A chromatogram obtained with the ELSD detector for L-Pro dissolved in 70% aqueous MeOH remains qualitatively unchanged for 60 h of sample storage (retention time, t_R = 5.46 min). In order to visualize the time evolution of the solution, we plotted the changing peak heights against the sample storage time. The results are shown in Fig. 1. We see the non-linear signal intensity changes, which are equivalent to the respective concentration changes. From these results, we conclude that quantitative transformation of L-Pro never exceeds 10%, which is considerably less than with other amino acids investigated in a similar fashion.^4,15 Consequently, the oligomerization yields are relatively low, as no additional peak apart from that of L-Pro is distinguished by the ELSD detector.

Fig. 1 Time series of chromatographic peak heights at t_R = 5.46 min for L-Pro in 70% aqueous MeOH.

To assess whether the HPLC signal for L-Pro contains a significant periodic component, we Fourier-transformed the data shown in Fig. 1. The power spectrum calculated for the L-Pro peak is plotted in Fig. 2. It contains a large peak at zero frequency, which was removed from the plot.
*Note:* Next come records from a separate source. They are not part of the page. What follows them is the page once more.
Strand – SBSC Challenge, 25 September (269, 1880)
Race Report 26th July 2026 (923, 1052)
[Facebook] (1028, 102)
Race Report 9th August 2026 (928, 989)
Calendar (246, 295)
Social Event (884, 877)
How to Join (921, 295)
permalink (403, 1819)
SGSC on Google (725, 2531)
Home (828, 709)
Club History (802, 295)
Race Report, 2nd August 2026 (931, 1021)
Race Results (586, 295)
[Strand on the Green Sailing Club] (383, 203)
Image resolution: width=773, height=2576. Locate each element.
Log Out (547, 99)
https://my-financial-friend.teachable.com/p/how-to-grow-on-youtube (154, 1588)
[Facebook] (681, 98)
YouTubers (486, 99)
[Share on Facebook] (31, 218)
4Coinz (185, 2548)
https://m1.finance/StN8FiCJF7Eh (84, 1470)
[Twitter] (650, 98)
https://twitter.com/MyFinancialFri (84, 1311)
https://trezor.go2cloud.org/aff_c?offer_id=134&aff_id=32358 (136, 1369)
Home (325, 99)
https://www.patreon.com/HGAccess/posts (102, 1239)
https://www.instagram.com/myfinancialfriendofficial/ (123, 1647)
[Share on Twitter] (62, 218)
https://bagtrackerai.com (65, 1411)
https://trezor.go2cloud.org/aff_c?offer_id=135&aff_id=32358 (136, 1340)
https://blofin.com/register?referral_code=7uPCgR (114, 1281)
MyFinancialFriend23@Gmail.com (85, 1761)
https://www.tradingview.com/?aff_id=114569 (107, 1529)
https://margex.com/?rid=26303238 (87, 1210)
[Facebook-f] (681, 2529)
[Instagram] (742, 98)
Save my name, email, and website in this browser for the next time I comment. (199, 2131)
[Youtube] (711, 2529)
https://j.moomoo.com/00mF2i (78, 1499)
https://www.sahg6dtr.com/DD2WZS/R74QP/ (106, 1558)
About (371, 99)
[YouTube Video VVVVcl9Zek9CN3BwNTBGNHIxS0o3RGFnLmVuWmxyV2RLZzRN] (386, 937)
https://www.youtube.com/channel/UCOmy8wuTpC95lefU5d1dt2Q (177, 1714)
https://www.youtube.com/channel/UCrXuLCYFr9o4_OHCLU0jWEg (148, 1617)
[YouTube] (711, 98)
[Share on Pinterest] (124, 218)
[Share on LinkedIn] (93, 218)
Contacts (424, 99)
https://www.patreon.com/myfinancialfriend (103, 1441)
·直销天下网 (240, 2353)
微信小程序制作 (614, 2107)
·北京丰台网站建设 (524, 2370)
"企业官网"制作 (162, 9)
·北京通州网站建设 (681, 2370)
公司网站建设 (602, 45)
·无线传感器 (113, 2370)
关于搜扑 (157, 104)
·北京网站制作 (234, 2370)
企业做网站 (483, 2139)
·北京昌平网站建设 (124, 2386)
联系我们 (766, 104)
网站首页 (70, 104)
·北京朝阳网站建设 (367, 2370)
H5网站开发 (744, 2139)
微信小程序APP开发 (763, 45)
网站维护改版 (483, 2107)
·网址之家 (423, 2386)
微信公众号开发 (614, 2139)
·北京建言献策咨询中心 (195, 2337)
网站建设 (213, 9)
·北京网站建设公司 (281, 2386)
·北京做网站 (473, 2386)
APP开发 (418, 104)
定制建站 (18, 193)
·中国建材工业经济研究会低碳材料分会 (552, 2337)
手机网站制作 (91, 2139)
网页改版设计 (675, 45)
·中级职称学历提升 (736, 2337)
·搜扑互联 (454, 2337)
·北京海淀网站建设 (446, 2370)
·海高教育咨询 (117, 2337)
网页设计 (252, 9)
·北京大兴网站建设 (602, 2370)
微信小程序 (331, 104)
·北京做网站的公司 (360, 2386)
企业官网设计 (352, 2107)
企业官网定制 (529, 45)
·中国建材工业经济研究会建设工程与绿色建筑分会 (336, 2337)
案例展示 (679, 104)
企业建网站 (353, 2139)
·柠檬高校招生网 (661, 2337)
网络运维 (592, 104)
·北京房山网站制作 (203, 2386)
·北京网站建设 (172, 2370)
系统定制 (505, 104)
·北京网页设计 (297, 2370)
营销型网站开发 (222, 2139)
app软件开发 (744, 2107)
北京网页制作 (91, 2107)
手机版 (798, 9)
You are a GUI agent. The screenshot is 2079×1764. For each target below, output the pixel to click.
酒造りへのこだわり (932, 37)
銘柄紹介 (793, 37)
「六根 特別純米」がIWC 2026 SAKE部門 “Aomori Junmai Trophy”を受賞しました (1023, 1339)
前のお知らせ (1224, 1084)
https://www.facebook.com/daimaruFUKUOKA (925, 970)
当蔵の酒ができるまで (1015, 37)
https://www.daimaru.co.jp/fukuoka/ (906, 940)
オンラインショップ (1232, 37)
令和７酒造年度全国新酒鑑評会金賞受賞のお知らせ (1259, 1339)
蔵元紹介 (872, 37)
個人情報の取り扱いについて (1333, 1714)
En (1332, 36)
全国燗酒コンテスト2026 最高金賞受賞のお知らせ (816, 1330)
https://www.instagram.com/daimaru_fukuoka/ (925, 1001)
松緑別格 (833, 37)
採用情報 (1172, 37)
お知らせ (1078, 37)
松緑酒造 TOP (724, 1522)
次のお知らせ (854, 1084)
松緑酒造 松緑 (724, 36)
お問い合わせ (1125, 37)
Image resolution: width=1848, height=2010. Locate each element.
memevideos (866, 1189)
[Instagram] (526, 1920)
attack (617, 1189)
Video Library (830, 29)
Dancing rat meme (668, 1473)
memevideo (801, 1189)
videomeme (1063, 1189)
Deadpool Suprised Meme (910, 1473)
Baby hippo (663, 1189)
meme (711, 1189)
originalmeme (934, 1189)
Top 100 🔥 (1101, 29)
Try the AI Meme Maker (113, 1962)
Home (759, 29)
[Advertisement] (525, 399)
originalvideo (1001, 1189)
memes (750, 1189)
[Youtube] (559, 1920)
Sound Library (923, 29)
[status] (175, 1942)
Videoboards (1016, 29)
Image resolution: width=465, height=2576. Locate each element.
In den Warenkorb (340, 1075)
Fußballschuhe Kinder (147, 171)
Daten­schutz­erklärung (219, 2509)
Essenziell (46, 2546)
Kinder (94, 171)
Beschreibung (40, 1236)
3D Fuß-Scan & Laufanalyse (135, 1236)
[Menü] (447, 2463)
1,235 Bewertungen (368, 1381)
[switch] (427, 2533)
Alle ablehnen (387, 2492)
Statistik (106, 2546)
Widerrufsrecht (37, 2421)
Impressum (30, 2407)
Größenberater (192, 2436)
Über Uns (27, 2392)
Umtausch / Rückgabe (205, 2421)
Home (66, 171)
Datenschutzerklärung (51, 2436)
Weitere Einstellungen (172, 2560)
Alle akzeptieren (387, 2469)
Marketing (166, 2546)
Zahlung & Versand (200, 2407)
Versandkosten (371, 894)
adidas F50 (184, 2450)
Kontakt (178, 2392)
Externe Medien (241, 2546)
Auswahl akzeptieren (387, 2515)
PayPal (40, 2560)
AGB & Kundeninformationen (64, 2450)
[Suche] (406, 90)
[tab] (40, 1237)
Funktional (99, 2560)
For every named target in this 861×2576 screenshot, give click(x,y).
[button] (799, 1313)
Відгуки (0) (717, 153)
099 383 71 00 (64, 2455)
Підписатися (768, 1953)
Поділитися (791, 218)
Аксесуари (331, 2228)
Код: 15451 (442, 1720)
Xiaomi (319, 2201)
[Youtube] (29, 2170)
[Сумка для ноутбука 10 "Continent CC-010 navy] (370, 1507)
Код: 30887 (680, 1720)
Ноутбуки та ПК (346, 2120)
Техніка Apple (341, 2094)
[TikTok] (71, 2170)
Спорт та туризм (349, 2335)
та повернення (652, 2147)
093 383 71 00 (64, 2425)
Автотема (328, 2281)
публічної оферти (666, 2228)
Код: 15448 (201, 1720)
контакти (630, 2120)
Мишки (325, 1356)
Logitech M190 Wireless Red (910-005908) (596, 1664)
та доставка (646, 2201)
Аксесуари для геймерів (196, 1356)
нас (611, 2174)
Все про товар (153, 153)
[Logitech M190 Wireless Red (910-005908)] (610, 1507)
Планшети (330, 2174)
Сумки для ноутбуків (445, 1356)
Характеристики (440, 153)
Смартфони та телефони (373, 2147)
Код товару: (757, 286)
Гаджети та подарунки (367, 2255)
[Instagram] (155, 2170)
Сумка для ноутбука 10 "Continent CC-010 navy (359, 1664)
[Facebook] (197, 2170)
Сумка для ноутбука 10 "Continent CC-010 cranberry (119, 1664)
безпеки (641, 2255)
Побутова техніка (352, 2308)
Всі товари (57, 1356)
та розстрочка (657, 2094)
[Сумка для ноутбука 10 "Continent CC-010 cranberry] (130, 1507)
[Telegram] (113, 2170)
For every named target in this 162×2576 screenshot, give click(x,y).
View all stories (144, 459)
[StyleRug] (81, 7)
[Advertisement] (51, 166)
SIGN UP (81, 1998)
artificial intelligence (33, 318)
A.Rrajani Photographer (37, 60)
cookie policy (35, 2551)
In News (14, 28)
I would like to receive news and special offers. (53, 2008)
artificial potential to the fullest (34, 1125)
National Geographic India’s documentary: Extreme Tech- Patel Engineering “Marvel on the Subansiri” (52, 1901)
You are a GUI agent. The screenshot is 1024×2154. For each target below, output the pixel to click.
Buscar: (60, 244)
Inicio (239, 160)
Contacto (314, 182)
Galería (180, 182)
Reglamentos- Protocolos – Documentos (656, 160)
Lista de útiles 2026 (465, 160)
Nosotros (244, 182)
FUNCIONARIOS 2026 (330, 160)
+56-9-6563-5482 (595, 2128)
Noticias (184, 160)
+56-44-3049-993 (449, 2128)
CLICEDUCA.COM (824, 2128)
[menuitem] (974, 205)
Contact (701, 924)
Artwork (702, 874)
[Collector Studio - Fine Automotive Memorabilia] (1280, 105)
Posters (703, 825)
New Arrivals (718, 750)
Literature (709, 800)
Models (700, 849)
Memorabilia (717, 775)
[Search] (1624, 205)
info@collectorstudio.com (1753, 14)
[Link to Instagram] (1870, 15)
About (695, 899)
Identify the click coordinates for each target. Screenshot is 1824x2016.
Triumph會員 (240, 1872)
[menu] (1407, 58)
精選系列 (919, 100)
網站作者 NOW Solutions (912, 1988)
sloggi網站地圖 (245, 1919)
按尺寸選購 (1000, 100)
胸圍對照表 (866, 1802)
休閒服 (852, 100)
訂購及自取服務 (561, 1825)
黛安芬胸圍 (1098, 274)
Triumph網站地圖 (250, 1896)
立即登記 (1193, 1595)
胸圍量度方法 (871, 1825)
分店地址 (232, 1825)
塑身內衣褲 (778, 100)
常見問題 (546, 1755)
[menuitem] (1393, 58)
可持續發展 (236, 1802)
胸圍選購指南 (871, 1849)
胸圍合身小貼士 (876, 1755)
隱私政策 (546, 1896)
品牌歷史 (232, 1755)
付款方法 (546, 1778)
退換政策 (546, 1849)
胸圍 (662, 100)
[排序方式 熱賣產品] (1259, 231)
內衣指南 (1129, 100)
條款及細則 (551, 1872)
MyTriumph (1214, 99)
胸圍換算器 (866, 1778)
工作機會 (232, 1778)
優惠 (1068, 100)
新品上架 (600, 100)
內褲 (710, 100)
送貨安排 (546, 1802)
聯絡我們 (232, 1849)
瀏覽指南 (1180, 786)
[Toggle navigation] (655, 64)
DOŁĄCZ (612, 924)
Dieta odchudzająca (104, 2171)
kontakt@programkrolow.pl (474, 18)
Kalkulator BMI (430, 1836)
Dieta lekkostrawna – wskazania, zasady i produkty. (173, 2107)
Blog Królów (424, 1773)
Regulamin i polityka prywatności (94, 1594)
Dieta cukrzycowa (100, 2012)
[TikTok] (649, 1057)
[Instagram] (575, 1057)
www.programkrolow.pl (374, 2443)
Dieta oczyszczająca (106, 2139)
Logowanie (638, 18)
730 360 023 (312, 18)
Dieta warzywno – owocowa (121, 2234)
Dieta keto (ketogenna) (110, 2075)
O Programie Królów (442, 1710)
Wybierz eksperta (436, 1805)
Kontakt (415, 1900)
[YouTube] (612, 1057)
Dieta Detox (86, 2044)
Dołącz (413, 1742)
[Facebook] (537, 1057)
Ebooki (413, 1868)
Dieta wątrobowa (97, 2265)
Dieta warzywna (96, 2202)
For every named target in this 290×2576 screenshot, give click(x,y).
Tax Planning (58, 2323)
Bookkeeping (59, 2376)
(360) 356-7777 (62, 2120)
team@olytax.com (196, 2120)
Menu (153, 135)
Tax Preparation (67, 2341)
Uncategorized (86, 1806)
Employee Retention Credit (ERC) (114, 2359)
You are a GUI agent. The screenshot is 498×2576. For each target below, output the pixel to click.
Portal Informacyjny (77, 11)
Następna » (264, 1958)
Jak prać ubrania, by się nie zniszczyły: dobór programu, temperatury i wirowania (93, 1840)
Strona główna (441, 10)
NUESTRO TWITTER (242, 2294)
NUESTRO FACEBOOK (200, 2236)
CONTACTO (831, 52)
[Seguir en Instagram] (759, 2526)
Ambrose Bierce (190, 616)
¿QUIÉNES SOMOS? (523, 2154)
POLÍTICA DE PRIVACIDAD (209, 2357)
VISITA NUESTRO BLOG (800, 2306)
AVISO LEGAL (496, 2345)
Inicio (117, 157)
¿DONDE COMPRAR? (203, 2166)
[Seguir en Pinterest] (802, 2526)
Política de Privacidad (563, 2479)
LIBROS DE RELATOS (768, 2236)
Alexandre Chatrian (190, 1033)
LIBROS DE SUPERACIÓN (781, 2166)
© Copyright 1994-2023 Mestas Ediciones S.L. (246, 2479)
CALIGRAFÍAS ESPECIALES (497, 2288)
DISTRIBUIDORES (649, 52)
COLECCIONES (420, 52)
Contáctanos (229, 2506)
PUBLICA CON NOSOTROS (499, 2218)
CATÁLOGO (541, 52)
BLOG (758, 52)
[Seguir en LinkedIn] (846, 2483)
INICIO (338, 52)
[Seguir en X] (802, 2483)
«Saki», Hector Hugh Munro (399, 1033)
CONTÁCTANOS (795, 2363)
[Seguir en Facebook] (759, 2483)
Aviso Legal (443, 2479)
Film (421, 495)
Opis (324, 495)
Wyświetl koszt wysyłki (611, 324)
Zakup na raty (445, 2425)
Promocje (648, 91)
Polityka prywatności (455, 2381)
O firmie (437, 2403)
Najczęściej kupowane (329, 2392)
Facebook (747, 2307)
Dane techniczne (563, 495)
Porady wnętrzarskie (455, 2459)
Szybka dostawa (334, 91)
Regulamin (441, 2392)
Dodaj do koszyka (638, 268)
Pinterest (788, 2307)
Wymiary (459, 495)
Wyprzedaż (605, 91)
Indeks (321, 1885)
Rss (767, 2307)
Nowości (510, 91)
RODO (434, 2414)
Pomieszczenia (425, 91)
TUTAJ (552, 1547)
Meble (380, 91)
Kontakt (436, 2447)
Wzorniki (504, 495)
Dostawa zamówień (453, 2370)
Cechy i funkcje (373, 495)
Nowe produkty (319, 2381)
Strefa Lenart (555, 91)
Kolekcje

The predominant peak appears at 0.05 h⁻¹, implying a periodicity of ca. 20 h. However, the total length of the data is limited to 60 h by our experimental stability. A longer time series would be desirable to confirm this periodicity.

Fig. 2 Power spectrum calculated from time series of chromatographic peak heights shown in Fig. 1.

A chromatogram obtained with the ELSD detector for L-Hyp dissolved in 70% aqueous methanol remains qualitatively unchanged after 60 h of storage. The chromatographic peak height (equivalent to [L-Hyp]) is plotted as a function of time in Fig. 3. Visual inspection of this plot does not reveal an evident periodicity, although we note several pronounced minima, which suggest periods of enhanced condensation.

Fig. 3 Time series of chromatographic peak heights at t_R = 5.36 min for L-Hyp in 70% aqueous MeOH.

In Fig. 4(a), we present a typical chromatogram of L-Pro–L-Hyp dissolved in 70% aqueous methanol obtained with the ELSD detector. In monitoring the kinetic behavior of this mixed solution, we sought to balance the need for relatively short chromatographic runs in order to improve the time resolution against the desire to get a clean separation of L-Pro from L-Hyp. We compromised on a 17 min time interval, which gives a less than perfect (i.e., a non-baseline) separation, but does allow us to follow quantitative changes in the two amino acid concentrations from their changing peak heights.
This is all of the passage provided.